- Opening Delimiter -
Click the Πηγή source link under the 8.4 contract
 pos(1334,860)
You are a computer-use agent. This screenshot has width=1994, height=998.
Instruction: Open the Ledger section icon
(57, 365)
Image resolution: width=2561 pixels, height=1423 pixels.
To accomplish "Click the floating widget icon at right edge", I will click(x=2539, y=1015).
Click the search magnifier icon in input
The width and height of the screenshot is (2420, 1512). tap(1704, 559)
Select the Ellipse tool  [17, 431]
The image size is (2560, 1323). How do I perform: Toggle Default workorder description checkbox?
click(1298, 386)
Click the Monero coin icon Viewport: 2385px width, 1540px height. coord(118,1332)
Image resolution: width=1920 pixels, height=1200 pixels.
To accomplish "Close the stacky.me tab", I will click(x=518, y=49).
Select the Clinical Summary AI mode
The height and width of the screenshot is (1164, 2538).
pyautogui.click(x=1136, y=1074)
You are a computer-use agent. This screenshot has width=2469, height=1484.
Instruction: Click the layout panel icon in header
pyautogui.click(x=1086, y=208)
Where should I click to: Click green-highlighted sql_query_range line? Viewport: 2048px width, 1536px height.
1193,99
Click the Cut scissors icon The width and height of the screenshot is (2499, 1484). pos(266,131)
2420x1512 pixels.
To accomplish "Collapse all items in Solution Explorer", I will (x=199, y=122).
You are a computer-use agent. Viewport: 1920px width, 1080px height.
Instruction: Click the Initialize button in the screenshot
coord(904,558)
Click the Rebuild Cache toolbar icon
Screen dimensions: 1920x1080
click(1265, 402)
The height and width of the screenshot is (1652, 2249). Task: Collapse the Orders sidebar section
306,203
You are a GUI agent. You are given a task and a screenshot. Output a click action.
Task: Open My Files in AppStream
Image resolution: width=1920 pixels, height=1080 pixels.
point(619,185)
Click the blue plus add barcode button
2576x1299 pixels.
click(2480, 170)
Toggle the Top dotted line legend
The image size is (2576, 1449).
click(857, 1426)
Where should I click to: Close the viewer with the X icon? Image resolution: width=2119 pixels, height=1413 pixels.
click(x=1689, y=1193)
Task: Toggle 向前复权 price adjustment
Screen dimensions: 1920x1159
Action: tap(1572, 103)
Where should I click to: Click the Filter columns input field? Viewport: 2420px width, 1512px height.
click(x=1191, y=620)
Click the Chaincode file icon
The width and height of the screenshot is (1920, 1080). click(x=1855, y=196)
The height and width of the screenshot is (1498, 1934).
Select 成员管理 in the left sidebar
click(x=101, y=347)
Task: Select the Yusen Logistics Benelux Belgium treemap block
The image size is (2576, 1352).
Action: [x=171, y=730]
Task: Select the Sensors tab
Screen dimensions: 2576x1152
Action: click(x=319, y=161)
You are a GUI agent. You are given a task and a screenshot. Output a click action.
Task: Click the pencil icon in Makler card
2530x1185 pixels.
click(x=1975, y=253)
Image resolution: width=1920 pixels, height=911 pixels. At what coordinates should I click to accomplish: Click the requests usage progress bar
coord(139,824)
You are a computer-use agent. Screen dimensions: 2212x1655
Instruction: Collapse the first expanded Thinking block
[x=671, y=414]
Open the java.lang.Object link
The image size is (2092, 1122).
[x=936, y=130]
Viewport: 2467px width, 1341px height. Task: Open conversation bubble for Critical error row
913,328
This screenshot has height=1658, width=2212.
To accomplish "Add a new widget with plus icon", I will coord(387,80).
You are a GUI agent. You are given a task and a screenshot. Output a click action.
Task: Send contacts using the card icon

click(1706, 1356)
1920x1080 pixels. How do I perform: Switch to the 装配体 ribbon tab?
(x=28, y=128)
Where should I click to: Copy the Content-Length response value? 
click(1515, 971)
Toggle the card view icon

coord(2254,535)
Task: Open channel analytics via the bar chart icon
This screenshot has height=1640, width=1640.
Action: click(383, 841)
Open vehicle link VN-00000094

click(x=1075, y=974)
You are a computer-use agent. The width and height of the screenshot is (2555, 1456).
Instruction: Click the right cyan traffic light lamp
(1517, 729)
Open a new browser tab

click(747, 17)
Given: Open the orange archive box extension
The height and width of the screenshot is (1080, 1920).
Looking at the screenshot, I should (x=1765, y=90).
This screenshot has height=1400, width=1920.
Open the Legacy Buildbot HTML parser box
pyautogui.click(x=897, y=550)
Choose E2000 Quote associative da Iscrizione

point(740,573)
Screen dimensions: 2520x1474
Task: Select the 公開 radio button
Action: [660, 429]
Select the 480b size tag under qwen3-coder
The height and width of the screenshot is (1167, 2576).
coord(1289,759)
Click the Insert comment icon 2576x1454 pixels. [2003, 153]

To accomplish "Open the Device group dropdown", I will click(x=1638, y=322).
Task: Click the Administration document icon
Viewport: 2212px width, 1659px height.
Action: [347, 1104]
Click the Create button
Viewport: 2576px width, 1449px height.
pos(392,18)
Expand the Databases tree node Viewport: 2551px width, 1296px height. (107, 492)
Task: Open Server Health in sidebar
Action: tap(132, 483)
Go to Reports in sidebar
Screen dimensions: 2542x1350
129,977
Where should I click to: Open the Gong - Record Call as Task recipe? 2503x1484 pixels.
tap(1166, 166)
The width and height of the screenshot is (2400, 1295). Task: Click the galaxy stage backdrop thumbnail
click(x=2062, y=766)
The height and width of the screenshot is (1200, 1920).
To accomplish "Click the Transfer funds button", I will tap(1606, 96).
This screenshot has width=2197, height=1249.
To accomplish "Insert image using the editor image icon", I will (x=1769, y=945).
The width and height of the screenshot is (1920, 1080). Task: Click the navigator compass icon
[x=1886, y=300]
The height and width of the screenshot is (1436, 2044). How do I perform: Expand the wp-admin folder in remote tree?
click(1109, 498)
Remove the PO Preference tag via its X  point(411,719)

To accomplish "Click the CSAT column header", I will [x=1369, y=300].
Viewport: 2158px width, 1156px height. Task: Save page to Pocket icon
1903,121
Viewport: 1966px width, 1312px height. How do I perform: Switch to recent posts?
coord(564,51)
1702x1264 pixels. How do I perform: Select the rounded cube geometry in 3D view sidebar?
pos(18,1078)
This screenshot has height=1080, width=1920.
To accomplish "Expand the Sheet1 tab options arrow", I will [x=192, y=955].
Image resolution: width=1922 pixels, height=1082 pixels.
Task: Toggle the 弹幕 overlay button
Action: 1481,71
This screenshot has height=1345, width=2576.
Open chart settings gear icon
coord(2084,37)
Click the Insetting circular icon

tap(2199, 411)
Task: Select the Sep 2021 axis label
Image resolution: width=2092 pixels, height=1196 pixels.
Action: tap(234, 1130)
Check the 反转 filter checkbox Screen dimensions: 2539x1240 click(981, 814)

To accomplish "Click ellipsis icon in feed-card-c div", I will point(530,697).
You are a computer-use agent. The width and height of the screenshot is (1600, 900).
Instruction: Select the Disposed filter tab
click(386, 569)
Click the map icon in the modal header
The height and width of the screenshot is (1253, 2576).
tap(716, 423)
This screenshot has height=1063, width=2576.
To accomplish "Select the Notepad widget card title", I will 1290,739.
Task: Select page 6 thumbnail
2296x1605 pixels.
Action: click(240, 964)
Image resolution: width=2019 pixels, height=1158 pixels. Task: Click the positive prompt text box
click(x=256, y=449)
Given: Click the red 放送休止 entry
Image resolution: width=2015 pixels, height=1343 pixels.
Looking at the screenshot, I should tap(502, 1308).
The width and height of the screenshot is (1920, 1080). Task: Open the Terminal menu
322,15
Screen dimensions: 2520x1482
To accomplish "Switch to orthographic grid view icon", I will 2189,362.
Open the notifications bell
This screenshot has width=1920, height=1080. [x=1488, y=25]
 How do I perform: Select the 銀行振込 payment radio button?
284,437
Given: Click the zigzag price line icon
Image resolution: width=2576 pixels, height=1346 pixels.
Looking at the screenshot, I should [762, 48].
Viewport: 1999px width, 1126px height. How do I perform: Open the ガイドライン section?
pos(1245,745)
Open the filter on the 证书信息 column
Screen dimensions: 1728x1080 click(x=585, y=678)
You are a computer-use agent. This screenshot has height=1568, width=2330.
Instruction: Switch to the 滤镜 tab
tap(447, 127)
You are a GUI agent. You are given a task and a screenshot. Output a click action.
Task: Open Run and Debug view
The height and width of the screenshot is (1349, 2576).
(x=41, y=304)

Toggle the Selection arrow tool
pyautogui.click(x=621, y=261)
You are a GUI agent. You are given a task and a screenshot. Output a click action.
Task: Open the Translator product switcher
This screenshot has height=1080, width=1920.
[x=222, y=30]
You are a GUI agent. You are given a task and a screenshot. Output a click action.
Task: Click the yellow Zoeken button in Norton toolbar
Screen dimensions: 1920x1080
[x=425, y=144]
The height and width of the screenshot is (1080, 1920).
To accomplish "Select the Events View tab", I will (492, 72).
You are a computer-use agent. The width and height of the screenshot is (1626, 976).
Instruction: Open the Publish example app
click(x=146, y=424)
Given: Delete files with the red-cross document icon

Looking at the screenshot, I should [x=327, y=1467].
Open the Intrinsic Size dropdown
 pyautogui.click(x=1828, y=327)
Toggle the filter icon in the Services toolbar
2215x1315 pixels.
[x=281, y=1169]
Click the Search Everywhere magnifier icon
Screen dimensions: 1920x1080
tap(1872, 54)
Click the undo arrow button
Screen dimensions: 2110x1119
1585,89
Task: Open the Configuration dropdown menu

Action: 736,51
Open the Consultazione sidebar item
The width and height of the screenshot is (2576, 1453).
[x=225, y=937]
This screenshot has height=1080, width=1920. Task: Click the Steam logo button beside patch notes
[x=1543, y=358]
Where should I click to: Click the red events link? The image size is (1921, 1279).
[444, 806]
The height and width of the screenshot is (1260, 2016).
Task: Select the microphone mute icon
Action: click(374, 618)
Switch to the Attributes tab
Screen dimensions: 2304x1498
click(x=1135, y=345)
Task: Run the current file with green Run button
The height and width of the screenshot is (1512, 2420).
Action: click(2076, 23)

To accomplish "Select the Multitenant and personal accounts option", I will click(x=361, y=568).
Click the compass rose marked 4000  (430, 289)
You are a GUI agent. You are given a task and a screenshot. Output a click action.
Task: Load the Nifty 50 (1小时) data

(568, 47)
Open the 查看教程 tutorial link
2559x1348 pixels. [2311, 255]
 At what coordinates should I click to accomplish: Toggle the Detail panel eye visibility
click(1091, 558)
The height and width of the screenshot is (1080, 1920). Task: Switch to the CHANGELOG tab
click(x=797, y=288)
- Closing Delimiter -
Try it: Reproduce, exactly as they stand in the data above, the lines from the one that holds "Instruction: Click the Initialize" to the one that holds "The height and width of the screenshot is (1498, 1934).", inclusive.

Task response:
Instruction: Click the Initialize button in the screenshot
coord(904,558)
Click the Rebuild Cache toolbar icon
Screen dimensions: 1920x1080
click(1265, 402)
The height and width of the screenshot is (1652, 2249). Task: Collapse the Orders sidebar section
306,203
You are a GUI agent. You are given a task and a screenshot. Output a click action.
Task: Open My Files in AppStream
Image resolution: width=1920 pixels, height=1080 pixels.
point(619,185)
Click the blue plus add barcode button
2576x1299 pixels.
click(2480, 170)
Toggle the Top dotted line legend
The image size is (2576, 1449).
click(857, 1426)
Where should I click to: Close the viewer with the X icon? Image resolution: width=2119 pixels, height=1413 pixels.
click(x=1689, y=1193)
Task: Toggle 向前复权 price adjustment
Screen dimensions: 1920x1159
Action: tap(1572, 103)
Where should I click to: Click the Filter columns input field? Viewport: 2420px width, 1512px height.
click(x=1191, y=620)
Click the Chaincode file icon
The width and height of the screenshot is (1920, 1080). click(x=1855, y=196)
The height and width of the screenshot is (1498, 1934).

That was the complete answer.